Season three of “You” is unique in that Joe becomes a father, and we get to see more of his childhood and his insecurities in becoming a parent. After finding out that he is having a son, rather than a daughter like he had hoped, Joe becomes distraught. He fears that he won’t be able to protect his son, Henry, from what he himself was subjected to as a child, and he struggles to form a connection with him. Eventually, Joe finds purpose in keeping Henry safe, and this endeavor becomes a main focus of his.

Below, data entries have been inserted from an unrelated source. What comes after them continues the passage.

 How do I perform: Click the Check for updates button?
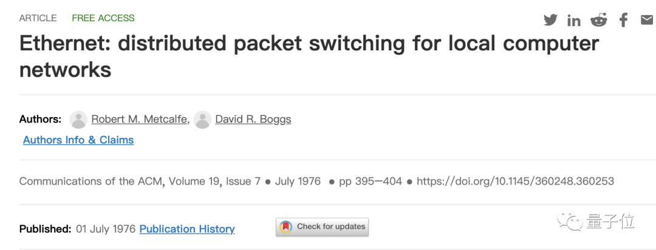(x=322, y=227)
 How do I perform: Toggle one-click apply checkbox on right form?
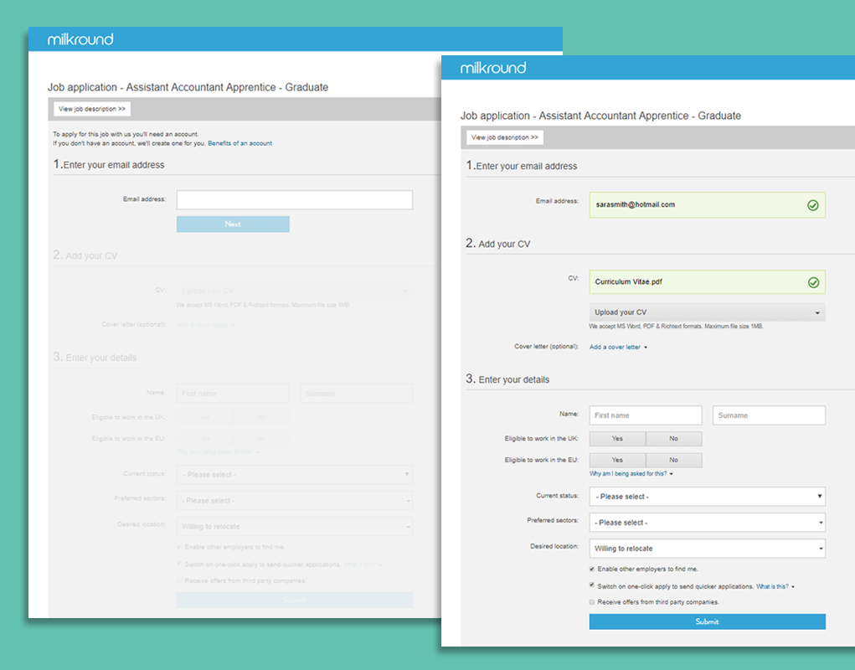[592, 586]
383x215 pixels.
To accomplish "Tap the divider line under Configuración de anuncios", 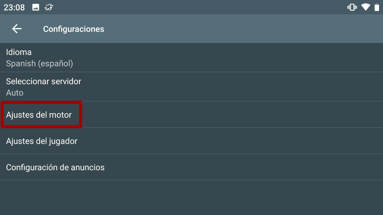I will (192, 180).
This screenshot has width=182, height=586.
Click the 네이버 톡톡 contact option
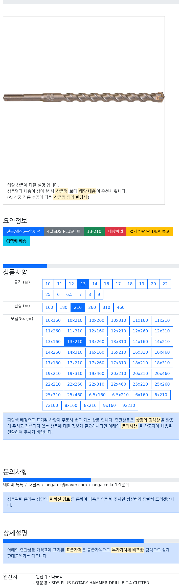click(13, 485)
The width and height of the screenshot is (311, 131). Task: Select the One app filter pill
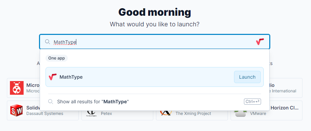click(x=56, y=58)
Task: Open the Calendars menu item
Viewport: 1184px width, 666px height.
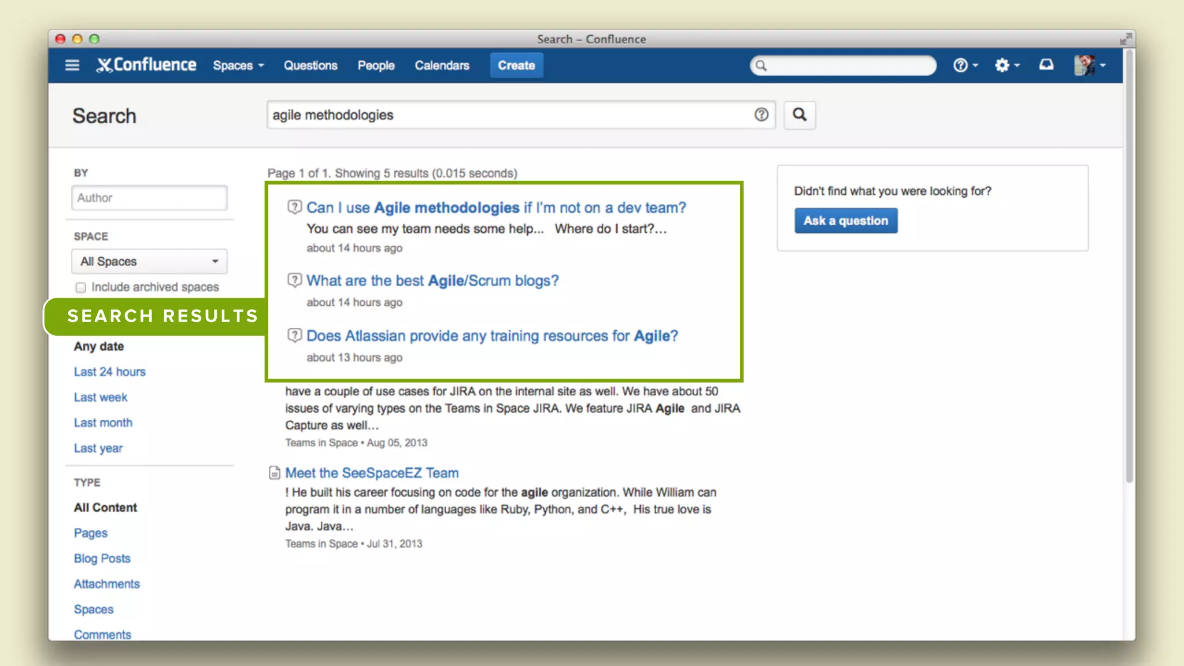Action: click(442, 65)
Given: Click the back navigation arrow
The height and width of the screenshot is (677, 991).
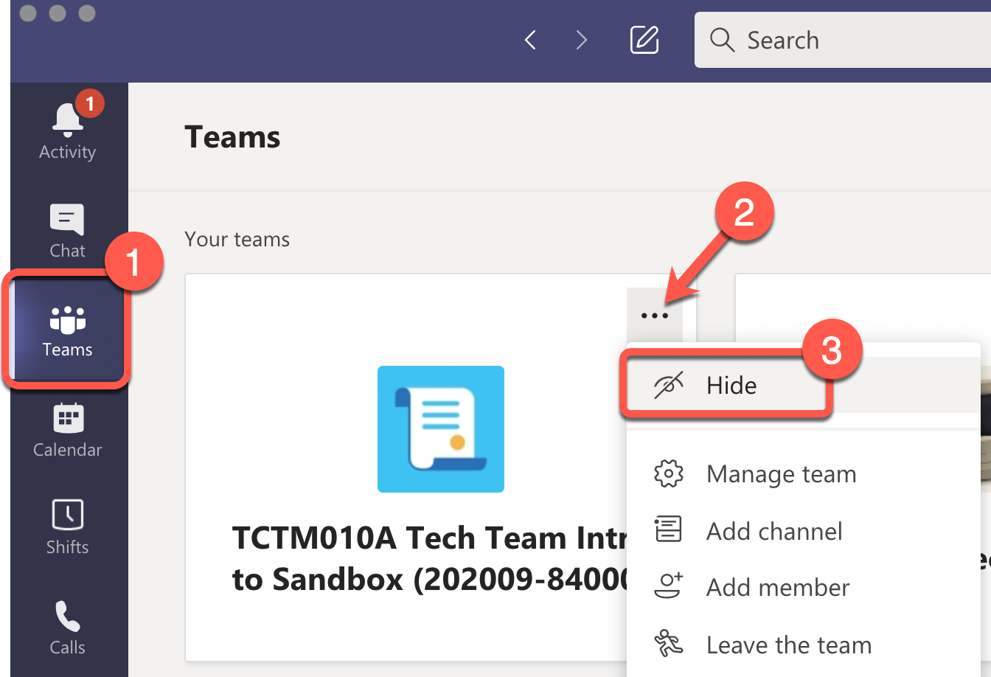Looking at the screenshot, I should [529, 40].
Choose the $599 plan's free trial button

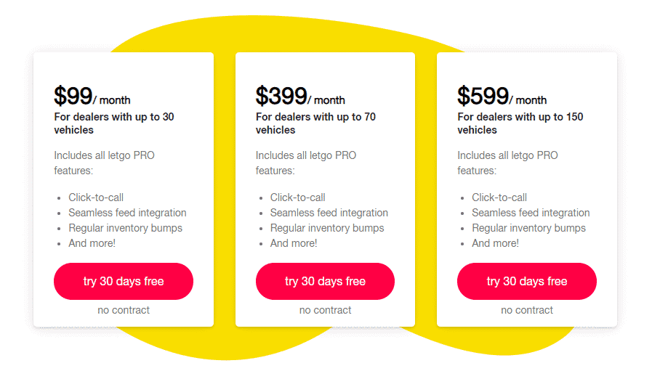tap(527, 281)
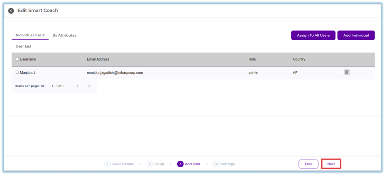The image size is (385, 175).
Task: Check the box next to Manjula J
Action: click(x=17, y=72)
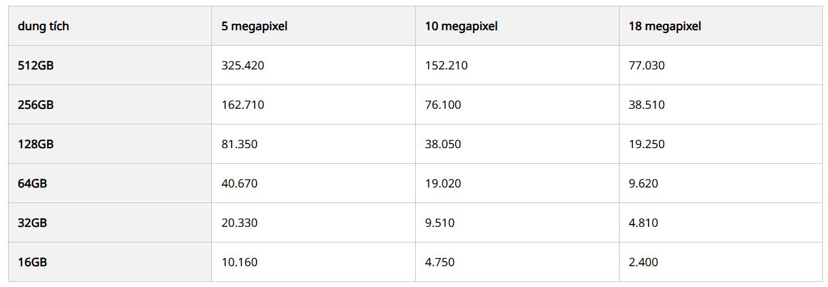This screenshot has width=828, height=287.
Task: Click the 9.510 value cell
Action: point(439,223)
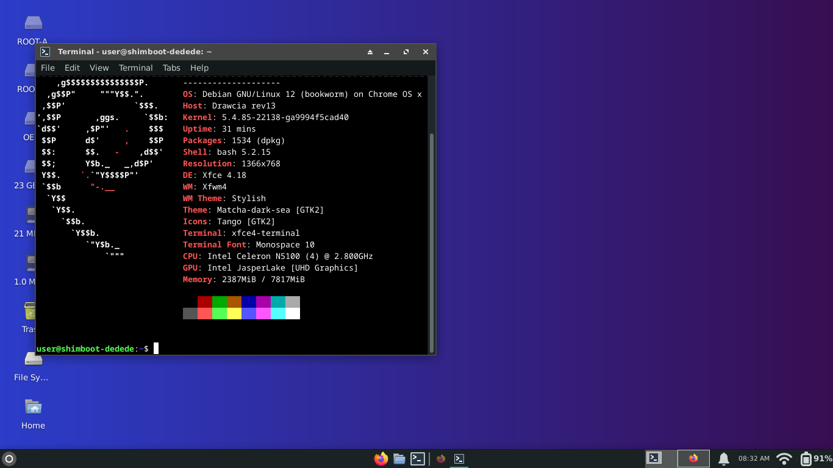Open Firefox from the panel launcher
This screenshot has height=468, width=833.
[x=381, y=459]
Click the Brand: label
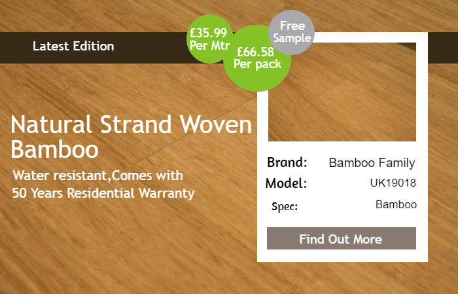Screen dimensions: 458x294 point(287,162)
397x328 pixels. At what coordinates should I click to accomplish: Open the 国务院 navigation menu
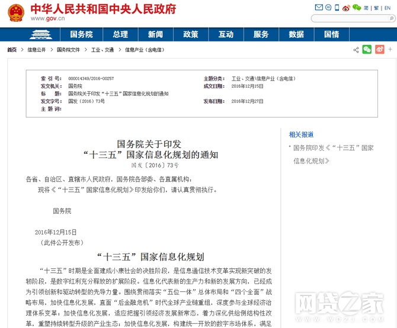[x=81, y=34]
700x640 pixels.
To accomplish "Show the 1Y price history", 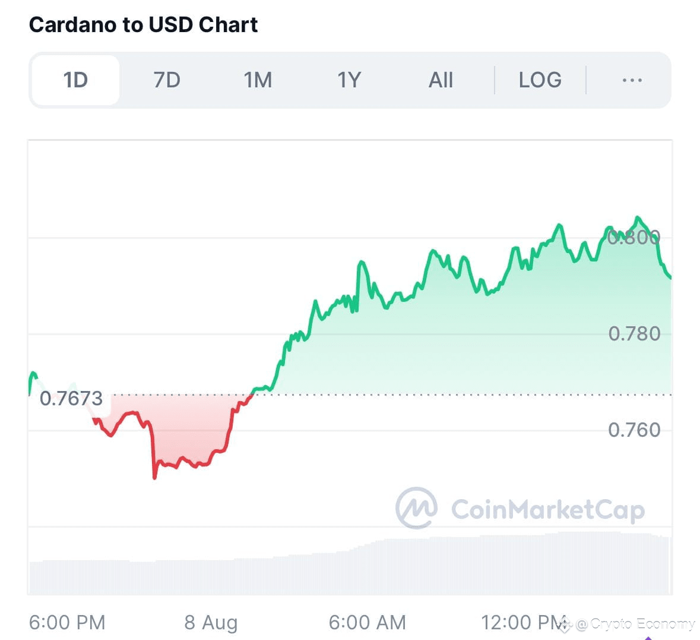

Joe meets many relationship challenges in season three with his partner, Love
Quinn, his son and newfound friends, which shows us a different side of
him. He struggles with forming connections, which could be seen as a protective mechanism due to his childhood abuse with other children, but he discovers that he has more of an ability to create relationships than he previously thought. Unfortunately, Joe does become infatuated with numerous new women which leads to more violence and obsessions that take him away from his new family.

Trauma isn’t the primary cause of Joe’s antisocial and narcissistic tendencies, but it does play a big part in the development of such disorders and behaviors. It is time that we take trauma into account when addressing these disorders and see them for what they are: coping mechanisms. Love and connection are primary factors that we often seek, and they are Joe’s primary motivation as well.